Actualités 8 juillet 2022

Un « mur agricole » contre l’étalement urbain à Brossard

BROSSARD – Un champ de maïs de onze hectares qui borde un secteur à forte densité commerciale du Quartier Dix30, tout près de la nouvelle station du Réseau express métropolitain à Brossard, vient d’être acquis par la Fiducie agricole REM.

Cette dernière a été créée en 2017 pour freiner l’étalement urbain au moyen d’un fonds de 2,9 M$ destiné à acquérir des terres agricoles du secteur. Cet objectif a toutefois été ralenti par la spéculation immobilière, qui a rapidement fait grimper le prix des terres.

Cette première acquisition a été rendue possible grâce à la collaboration d’Hydro-Québec, propriétaire du terrain, qui a accepté de le vendre à la valeur marchande, soit au prix de 50 000 $ l’hectare (donc un total de 550 000$).
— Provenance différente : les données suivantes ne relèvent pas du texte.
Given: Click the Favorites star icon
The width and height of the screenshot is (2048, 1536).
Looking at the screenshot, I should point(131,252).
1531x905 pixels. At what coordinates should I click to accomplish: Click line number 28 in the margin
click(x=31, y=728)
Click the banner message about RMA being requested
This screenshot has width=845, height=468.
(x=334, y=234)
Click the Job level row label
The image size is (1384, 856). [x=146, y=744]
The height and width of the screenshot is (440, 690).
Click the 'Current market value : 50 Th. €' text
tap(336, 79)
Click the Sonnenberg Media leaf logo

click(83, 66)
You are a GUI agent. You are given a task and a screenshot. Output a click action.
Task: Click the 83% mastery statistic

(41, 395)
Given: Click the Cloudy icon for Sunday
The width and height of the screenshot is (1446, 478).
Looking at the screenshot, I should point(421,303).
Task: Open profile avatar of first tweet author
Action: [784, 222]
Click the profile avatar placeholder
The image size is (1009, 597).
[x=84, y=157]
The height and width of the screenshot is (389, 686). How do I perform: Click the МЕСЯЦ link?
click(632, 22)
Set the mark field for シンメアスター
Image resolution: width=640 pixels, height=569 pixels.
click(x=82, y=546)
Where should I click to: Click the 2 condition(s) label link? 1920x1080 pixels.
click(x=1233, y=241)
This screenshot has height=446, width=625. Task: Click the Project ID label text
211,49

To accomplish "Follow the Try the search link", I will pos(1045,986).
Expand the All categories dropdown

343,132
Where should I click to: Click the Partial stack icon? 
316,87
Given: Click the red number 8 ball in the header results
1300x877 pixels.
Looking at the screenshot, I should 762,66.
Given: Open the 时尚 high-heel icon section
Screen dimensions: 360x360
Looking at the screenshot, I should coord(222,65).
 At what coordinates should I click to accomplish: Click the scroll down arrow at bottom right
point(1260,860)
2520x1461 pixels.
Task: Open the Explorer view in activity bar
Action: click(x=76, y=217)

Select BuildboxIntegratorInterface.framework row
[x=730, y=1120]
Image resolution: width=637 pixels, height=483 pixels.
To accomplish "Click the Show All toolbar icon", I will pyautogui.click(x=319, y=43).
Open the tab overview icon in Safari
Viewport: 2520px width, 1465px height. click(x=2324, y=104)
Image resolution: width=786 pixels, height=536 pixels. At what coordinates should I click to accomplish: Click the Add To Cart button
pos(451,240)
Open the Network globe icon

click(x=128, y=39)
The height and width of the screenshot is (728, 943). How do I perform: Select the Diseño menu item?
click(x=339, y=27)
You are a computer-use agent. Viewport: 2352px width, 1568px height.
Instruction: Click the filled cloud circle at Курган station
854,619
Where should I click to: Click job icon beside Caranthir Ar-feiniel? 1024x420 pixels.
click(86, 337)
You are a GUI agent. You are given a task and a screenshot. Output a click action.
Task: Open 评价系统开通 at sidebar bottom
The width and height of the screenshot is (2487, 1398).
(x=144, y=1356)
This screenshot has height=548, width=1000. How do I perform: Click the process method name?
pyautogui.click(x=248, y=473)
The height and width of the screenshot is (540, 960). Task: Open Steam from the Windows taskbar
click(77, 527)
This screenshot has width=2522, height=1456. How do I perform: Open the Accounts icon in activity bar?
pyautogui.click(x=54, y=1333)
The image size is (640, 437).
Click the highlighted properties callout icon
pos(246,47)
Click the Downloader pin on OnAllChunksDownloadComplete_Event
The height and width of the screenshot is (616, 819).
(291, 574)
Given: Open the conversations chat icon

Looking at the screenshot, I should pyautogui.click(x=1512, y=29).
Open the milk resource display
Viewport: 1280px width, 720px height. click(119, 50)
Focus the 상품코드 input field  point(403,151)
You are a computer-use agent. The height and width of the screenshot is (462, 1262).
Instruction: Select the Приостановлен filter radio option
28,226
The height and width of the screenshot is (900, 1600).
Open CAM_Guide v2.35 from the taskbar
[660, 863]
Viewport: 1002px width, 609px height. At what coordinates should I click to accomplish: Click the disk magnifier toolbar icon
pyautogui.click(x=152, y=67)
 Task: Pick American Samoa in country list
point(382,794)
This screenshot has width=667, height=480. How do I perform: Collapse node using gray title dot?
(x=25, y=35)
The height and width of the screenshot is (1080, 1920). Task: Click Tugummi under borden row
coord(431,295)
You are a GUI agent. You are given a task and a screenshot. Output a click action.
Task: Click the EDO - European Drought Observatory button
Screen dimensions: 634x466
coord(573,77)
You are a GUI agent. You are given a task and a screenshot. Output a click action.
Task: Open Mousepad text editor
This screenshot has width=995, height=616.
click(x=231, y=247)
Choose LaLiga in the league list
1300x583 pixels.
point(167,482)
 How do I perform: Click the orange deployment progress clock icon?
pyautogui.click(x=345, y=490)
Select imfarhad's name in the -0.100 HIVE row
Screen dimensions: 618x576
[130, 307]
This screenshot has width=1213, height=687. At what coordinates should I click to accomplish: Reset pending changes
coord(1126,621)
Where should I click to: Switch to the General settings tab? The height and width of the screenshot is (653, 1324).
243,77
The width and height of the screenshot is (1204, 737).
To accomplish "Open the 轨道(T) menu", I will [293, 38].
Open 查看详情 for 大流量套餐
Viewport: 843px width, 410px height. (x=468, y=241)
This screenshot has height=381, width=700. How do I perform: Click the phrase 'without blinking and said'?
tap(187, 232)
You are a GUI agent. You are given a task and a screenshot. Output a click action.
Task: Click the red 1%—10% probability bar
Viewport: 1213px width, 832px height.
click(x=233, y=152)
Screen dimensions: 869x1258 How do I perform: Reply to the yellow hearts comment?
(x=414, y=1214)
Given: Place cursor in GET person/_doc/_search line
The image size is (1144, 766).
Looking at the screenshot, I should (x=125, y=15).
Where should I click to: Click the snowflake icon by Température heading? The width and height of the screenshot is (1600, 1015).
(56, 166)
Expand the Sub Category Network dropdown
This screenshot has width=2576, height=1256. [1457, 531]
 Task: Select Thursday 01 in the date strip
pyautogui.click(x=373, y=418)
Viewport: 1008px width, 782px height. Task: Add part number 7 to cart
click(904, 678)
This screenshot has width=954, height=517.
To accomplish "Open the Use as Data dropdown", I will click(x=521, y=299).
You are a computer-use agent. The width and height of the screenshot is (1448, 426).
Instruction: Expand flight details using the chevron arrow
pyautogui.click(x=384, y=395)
Mis à part d’autres terres agricoles adjacentes appartenant aussi à Hydro-Québec, la fiducie ne fonde pas beaucoup d’espoir d’acheter d’autres terres dans le secteur, puisque celles-ci sont en majorité détenues par des spéculateurs immobiliers « d’ici et de l’étranger », a spécifié Nicolas Rabeau, chef de la division de l’environnement à la Ville de Brossard, lors de l’annonce officielle du 8 juillet. La mairesse de la Ville, Doreen Assaad, a toutefois assuré avoir la ferme intention de protéger les quelque 350 hectares de terres agricoles cultivables que compte encore la ville.

La pression immobilière est forte dans le secteur du Quartier Dix30. Photo : Patricia Blackburn/TCN
La pression immobilière est forte dans le secteur du Quartier Dix30. Photo : Patricia Blackburn/TCN

Pas d’objectif ni de délai

Julie Bissonnette, présidente de la Fédération de la relève agricole du Québec, qui assume également la présidence de la Fiducie agricole REM, voit malgré tout dans cette première acquisition une « valeur symbolique » qui aidera à faire comprendre aux promoteurs immobiliers que ces terres ne pourront pas servir à d’autres fins que l’agriculture. « Cette menace [de spéculation immobilière] dépasse un peu la capacité de la fiducie, mais on espère que ces onze hectares vont créer une sorte de mur agricole qui découragera les spéculateurs et encouragera les propriétaires à nous vendre leur terre pour les protéger », a-t-elle affirmé.

Martin Caron, président de l’Union des producteurs agricoles du Québec, a qualifié cette situation de paradoxale. « D’un côté, l’agriculture de proximité n’a jamais été aussi populaire, mais de l’autre, les terres agricoles avoisinant les villes sont perçues comme un investissement sûr des promoteurs immobiliers, ce qui met une pression à la hausse sur les prix », a-t-il déploré.

Julie Bissonnette et Martin Caron
Julie Bissonnette et Martin Caron

Aucun projet n’est encore sur la table pour le nouveau lot acquis par la fiducie. Il est actuellement loué à un agriculteur qui y fait pousser du maïs. Quant à savoir s’il pourrait servir à lancer un autre type de projet, par exemple de production maraîchère pour desservir un marché de proximité, Mme Bissonnette répond que la fiducie n’en est pas encore là, et que plusieurs détails, dont la qualité de la terre, sont encore à évaluer.

Cette fiducie d’utilité sociale est la solution proposée par la Caisse de dépôt et placement du Québec (CDPQ) pour compenser les quelque 30 hectares de terres agricoles qui ont dû être sacrifiés pour construire la station terminale du REM. Un fonds de 2,9 M$ a été déposé dans un compte géré par les administrateurs de la fiducie, dont le mandat de départ était de créer un parc agricole métropolitain tout en assurant la pérennité des terres qui en font partie.